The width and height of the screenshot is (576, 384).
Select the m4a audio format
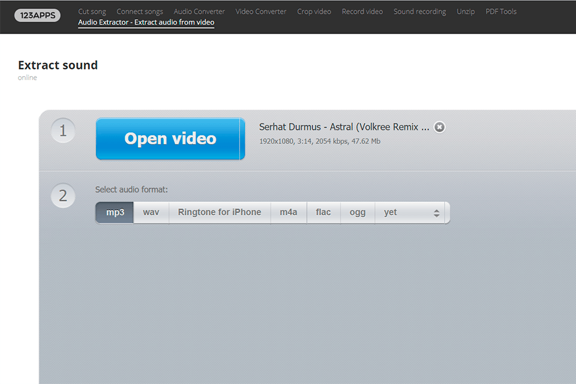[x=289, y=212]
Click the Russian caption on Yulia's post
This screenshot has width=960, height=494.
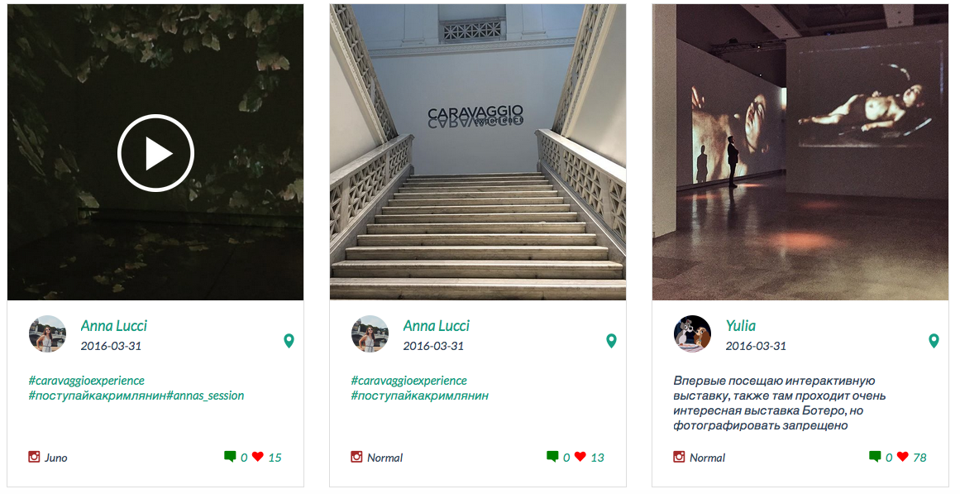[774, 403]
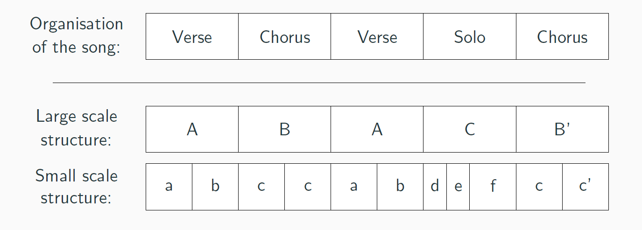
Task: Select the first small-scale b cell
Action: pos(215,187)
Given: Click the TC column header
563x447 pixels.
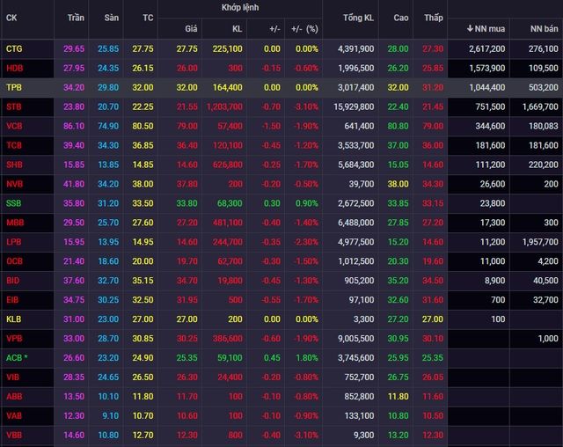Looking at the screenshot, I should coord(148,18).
|---|
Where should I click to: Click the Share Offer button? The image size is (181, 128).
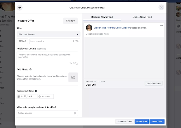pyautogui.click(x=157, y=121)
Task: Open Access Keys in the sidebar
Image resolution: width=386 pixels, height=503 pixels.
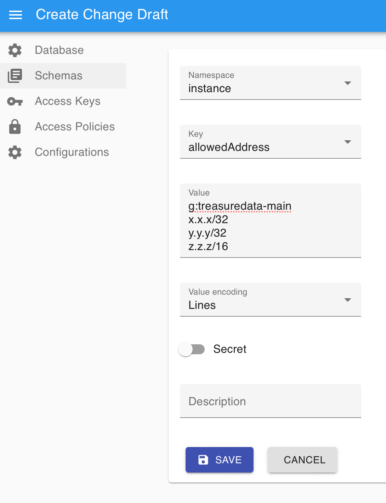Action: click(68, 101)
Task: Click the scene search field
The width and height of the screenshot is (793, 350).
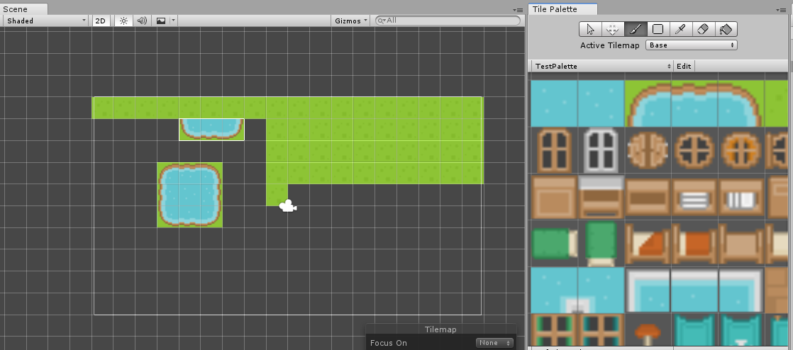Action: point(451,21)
|---|
**WHAT YOU ARE ASKED TO DO**
From the records above, write out exactly the lines that begin at the line with "The width and height of the screenshot is (576, 384)." and end at the line with "Given: Click the TC column header". Pictures must not appear in the output.

**EXERCISE OUTPUT**
The width and height of the screenshot is (576, 384).
Select the m4a audio format
[x=289, y=212]
Click the Russian caption on Yulia's post
This screenshot has width=960, height=494.
[774, 403]
Task: Select the first small-scale b cell
Action: pos(215,187)
Given: Click the TC column header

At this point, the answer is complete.